Zum KiJuPa-Jubiläum wurde auch der diesjährige Kinder- und Jugendförderpreis verliehen. Unter dem Motto „Wer hat im letzten Jahr Kinder und Jugendliche vorangebracht?“ konnte jeder bis zum 10. Februar Vorschläge machen. Eine Urkunde erhielt jeder der sechs Nominierten. Der Basketballer Martin Skowronek war Gründungsvorsitzender der Red Eagles. Er trainiert die U-12-Mannschaft des Vereins und initiierte die Rathenower Grundschul-Basketball-Liga.

Sechs Nominierte für den Jugendförderpreis

Seit sieben Jahren lädt die Stadtbibliothek, gemeinsam mit seinem Förderverein, Rathenower Grundschüler zum Sommerleseclub ein, um die Lesekompetenz von Kindern zu fördern. Die „Stinknormalen Superhelden“ schlüpfen in Superheldenkostüme, um Jung und Alt, auch speziell in Kitas und Grundschulen, auf humorvolle Art und Weise zum Thema Umweltschutz aufzuklären und die Politik herauszufordern.

Vor rund zwei Jahren gründete der Pfarrer Wolf Schöne den Interkulturellen Gitarrenkurs, den er für 26 Gitarrenspieler gemeinsam mit Lehrer Steffen Mädel leitet. Zwanzig der Musiker – jung und alt – musizierten zur Preisverleihung. Auch nominiert wurde die Kinderstadt. Der Preisträger jedoch war nicht anwesend. Max Vogt überbrachte ihm die Nachricht live am Telefon.
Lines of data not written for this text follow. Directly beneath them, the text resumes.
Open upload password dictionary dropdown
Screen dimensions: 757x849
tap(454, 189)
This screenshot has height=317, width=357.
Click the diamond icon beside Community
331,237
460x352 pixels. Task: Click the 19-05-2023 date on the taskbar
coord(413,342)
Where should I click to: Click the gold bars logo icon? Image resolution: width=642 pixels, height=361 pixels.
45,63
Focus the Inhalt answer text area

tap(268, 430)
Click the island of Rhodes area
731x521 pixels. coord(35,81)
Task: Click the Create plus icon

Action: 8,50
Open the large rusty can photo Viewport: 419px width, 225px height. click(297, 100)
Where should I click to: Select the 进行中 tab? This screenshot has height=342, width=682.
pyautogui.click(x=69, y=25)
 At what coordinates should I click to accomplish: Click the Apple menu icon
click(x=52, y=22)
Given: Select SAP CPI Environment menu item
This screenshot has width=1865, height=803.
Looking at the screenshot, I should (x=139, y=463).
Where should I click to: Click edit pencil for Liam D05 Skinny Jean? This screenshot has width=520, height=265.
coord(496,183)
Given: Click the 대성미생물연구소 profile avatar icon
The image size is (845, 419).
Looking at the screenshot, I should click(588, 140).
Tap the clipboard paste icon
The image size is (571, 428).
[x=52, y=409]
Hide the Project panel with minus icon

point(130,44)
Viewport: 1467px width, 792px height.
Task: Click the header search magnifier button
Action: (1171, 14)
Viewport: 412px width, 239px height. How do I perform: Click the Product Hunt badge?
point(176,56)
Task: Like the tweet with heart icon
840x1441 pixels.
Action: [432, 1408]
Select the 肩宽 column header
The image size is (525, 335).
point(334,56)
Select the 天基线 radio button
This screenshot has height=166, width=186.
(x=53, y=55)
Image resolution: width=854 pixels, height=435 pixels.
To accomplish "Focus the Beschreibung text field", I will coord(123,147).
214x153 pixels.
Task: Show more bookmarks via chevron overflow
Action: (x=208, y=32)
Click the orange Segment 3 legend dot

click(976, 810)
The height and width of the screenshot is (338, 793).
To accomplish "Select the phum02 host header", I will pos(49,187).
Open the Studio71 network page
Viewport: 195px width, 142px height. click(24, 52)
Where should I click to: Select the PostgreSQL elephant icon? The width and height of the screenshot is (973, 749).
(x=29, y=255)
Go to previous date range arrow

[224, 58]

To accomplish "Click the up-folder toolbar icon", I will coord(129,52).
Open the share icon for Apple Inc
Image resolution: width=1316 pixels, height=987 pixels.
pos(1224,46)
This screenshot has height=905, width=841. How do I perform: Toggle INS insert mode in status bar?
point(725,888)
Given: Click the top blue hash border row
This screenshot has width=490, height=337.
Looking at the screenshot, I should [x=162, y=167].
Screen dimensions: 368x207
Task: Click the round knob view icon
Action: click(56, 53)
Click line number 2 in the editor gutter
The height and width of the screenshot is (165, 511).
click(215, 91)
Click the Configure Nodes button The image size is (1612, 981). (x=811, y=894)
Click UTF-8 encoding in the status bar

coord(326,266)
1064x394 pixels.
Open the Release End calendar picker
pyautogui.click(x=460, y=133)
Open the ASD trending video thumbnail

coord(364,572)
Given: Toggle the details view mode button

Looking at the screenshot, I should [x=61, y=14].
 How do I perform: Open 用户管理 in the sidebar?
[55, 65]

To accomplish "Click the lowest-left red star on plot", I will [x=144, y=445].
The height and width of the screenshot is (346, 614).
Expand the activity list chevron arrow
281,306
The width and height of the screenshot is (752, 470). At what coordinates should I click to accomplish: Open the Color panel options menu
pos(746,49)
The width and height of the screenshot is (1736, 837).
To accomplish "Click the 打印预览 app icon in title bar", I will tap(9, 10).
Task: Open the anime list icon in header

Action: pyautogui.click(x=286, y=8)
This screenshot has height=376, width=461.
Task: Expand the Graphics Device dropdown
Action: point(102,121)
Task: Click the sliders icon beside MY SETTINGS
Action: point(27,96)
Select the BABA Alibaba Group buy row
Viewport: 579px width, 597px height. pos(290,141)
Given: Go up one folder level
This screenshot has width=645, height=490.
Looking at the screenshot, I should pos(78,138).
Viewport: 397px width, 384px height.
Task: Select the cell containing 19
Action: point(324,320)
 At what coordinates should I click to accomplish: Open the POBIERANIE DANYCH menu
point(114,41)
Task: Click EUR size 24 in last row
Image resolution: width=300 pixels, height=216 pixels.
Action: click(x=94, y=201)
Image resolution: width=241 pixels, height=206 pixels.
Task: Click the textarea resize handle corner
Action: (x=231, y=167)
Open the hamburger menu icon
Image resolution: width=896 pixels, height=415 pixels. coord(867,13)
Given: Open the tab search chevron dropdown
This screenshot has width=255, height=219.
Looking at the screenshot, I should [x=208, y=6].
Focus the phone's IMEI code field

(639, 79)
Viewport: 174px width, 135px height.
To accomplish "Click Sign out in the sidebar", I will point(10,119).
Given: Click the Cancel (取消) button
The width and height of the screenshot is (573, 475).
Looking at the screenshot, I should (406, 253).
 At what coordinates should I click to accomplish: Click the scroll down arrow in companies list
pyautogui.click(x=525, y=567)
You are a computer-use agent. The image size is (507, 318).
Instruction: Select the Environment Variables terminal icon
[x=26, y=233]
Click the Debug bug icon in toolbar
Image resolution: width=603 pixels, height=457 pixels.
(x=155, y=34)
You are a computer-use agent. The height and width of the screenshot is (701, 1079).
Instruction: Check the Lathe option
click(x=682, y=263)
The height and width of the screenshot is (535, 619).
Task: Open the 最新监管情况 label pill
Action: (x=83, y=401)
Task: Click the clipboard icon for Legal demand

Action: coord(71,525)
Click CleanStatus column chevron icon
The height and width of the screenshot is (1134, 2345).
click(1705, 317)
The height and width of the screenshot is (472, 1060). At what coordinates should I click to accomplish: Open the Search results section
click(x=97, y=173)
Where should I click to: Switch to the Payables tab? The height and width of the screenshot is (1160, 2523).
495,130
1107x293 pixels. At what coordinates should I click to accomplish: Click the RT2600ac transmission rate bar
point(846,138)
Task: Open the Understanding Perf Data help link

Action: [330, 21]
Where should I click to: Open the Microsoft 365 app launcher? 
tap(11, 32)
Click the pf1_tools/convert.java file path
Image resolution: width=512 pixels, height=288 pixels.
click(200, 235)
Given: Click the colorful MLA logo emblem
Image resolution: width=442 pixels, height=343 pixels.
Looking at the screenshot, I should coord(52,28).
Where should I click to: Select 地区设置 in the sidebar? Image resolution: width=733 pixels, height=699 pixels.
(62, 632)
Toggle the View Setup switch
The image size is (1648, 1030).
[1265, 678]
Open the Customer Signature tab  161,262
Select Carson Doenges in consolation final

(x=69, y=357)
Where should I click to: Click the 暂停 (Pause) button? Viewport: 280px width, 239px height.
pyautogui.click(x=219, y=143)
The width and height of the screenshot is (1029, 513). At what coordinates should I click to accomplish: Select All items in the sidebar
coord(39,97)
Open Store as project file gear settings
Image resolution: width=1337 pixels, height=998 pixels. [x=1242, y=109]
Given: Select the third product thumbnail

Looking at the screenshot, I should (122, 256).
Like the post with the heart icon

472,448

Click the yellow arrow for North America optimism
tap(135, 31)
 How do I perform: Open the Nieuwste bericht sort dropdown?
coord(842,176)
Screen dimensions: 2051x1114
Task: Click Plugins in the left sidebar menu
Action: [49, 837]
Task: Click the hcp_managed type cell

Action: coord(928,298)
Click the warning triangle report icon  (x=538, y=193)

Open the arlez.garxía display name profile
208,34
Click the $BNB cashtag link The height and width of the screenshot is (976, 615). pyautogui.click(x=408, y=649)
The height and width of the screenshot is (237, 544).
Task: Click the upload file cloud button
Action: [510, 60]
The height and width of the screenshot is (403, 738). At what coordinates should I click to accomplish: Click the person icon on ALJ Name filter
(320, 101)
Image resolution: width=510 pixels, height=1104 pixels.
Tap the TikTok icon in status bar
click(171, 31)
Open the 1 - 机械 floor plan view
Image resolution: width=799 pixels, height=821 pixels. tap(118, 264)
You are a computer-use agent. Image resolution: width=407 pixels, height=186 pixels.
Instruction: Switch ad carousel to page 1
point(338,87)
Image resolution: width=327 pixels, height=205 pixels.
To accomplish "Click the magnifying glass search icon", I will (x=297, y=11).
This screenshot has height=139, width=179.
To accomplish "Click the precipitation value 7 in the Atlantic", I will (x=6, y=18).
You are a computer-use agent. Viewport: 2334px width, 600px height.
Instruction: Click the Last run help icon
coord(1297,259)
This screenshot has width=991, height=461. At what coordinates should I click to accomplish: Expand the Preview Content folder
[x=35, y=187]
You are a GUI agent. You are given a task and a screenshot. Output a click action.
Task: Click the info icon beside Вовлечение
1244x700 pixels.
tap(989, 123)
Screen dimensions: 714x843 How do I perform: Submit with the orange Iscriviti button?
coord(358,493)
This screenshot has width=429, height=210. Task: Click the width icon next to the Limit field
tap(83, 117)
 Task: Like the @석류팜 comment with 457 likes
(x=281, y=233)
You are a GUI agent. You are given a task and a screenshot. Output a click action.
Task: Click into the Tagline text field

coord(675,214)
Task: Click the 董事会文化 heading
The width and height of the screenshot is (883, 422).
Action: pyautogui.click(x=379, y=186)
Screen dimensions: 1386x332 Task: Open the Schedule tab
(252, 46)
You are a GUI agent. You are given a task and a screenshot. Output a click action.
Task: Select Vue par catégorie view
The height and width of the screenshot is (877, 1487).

Den Jugendwart der Freiwilligen Feuerwehr Böhne ausgezeichnet

„Ja, danke!“, brachte der überraschte Mathias Lawrenz nur heraus. Dank seinem Engagement seit 2012 als Jugendwart der Freiwilligen Feuerwehr Böhne hat der kleine Ortsteil eine starke Jugendfeuerwehr mit jetzt neun Angehörigen. In den letzten fünf Jahren durchliefen insgesamt 20 die Ausbildung. Sieben von ihnen wurden in die aktive Wehr übernommen. Zur Preisverleihung veranstaltete die Jugendwehr einen ihrer regelmäßigen Würfelnachmittage. „Wir haben uns bewusst für Mathias Lawrenz als Preisträger entschieden, um das Engagement in den Ortsteilen zu würdigen“, so Max Vogt. Die Preissumme von 300 Euro spendete das Maklerbüro Kay Sonntag.